> [ENTRIES SHOWN]:
--------------------------------------------------

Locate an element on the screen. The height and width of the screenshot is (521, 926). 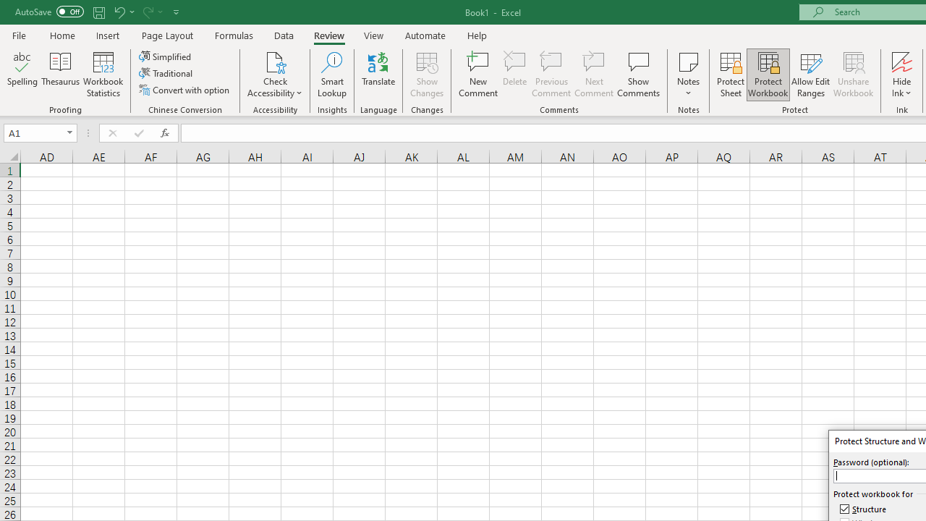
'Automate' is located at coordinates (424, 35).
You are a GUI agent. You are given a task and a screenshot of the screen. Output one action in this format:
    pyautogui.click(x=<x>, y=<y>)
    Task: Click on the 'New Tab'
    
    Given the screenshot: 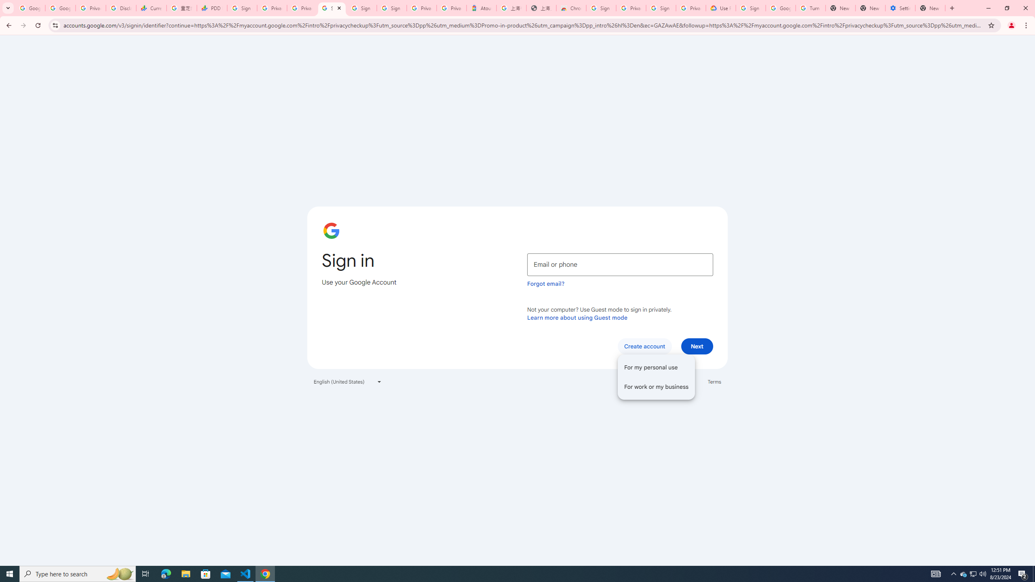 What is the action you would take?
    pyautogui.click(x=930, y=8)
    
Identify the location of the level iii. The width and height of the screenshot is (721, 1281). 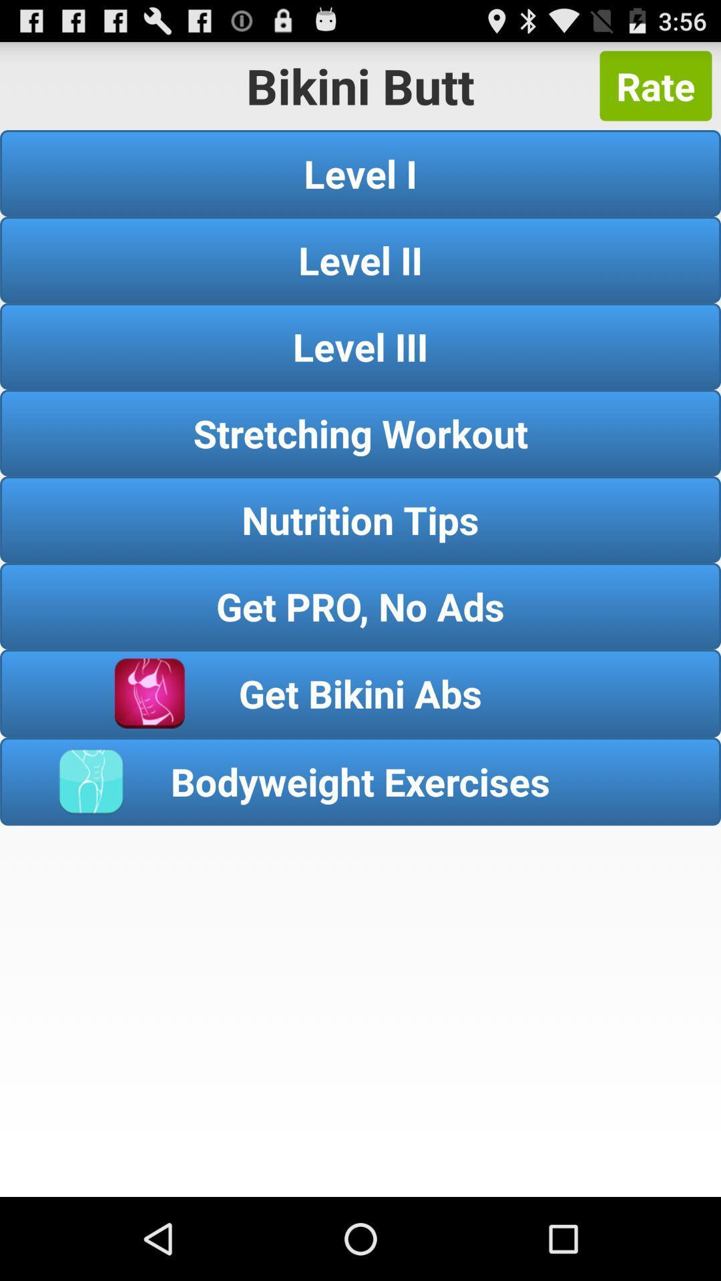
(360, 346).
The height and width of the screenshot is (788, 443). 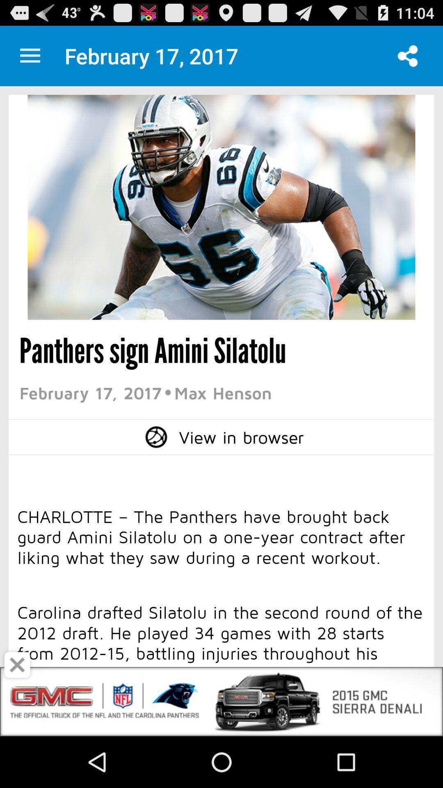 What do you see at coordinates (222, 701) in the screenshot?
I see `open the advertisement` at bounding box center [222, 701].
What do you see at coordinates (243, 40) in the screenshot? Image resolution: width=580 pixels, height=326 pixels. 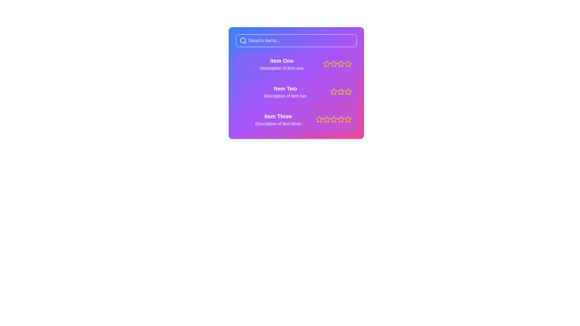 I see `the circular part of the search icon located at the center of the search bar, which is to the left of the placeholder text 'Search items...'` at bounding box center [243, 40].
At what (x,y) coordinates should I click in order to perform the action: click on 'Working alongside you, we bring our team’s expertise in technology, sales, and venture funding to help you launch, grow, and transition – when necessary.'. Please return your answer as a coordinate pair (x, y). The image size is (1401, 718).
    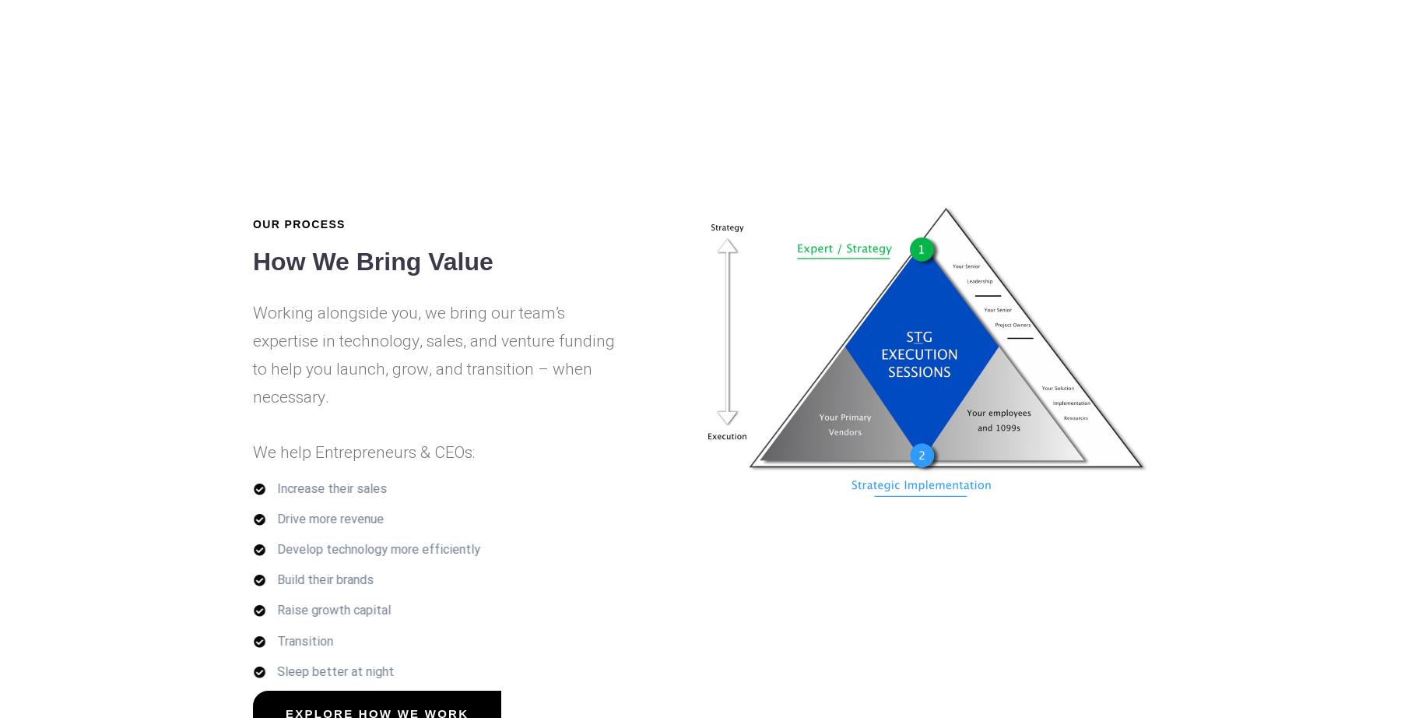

--------------------------------------------------

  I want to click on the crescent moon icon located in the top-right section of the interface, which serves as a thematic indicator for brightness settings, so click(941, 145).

--------------------------------------------------

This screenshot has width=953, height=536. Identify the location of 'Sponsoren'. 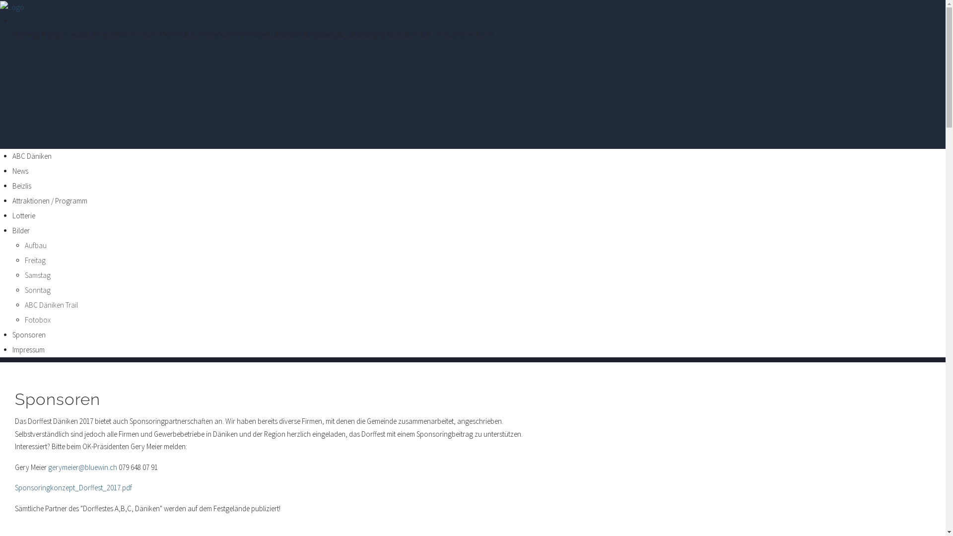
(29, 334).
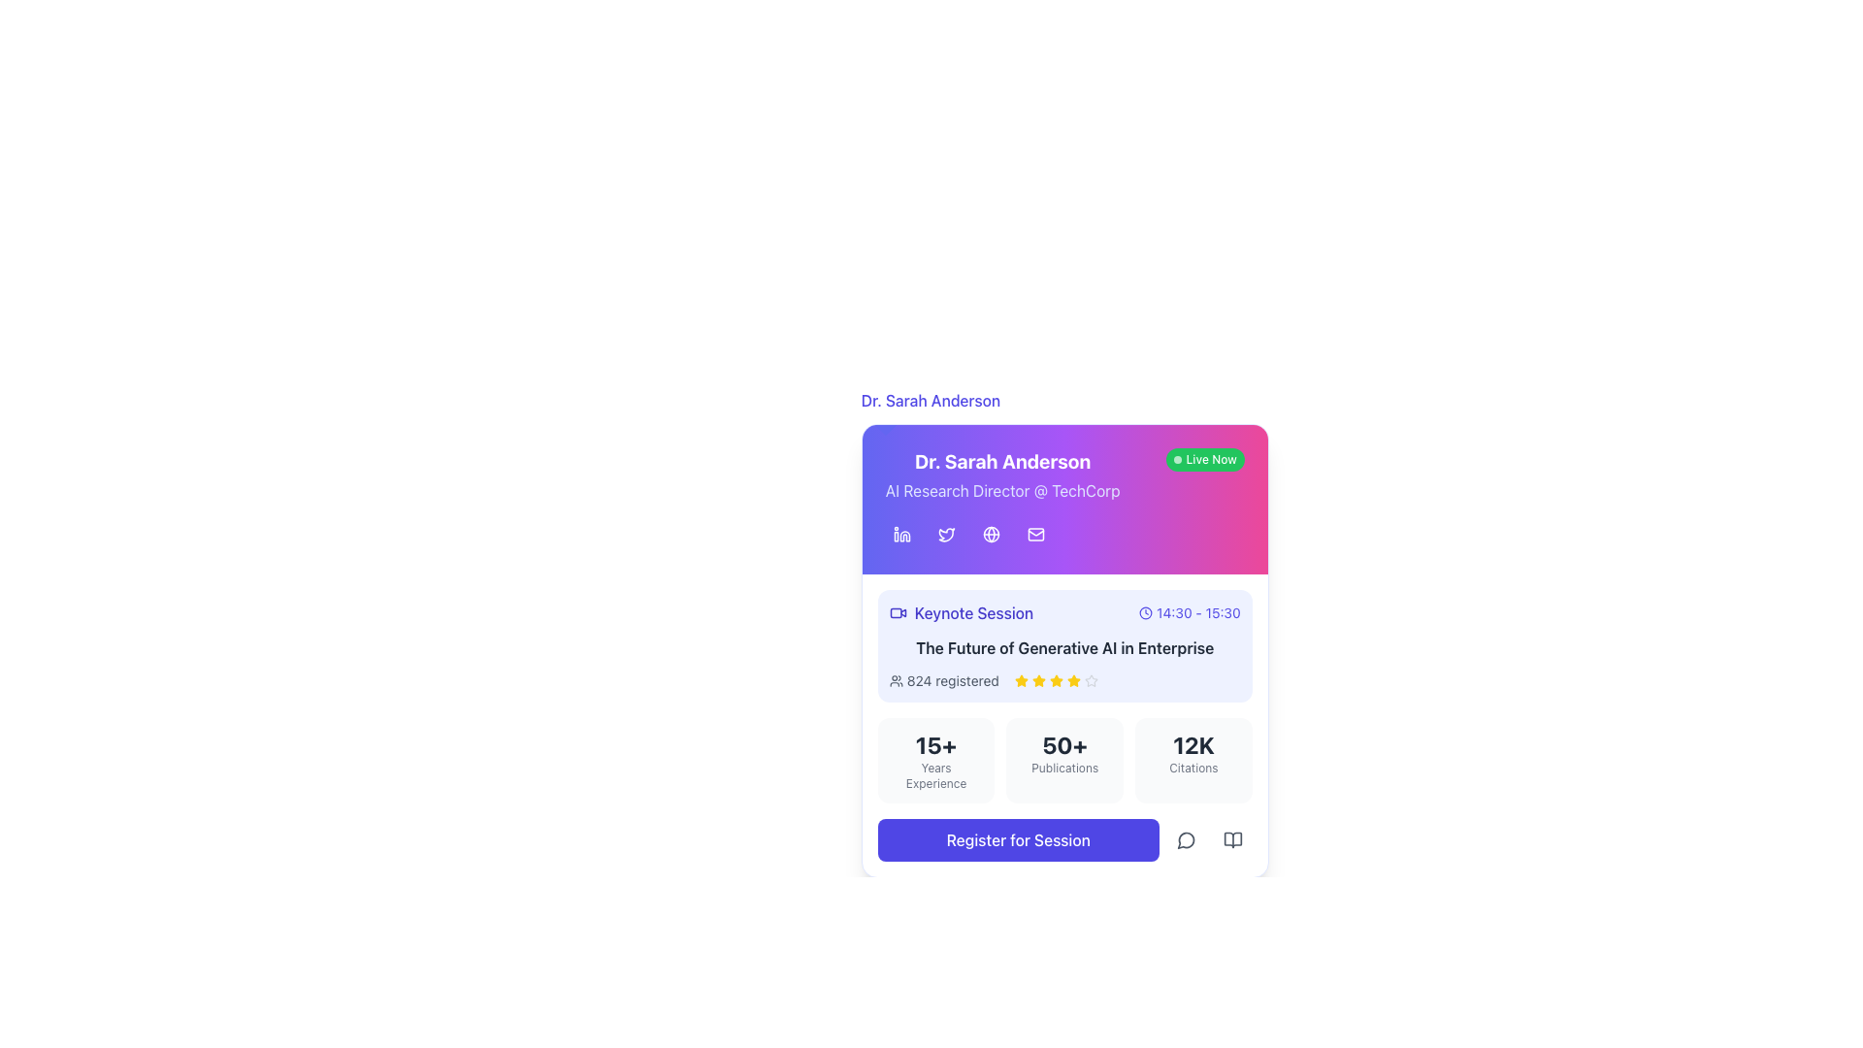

--------------------------------------------------

> [SHORT EXERCISE]: Rewrite the part of the data that opens with the line containing "Locate an element" and closes with the line containing "coordinates (424, 35)." as a numbered list, skipping blank lines. Leave the pictures out.

> [ANSWER TO THIS PROBLEM]:
1. Locate an element on the screen. The height and width of the screenshot is (521, 926). 
2. 'Automate' is located at coordinates (424, 35).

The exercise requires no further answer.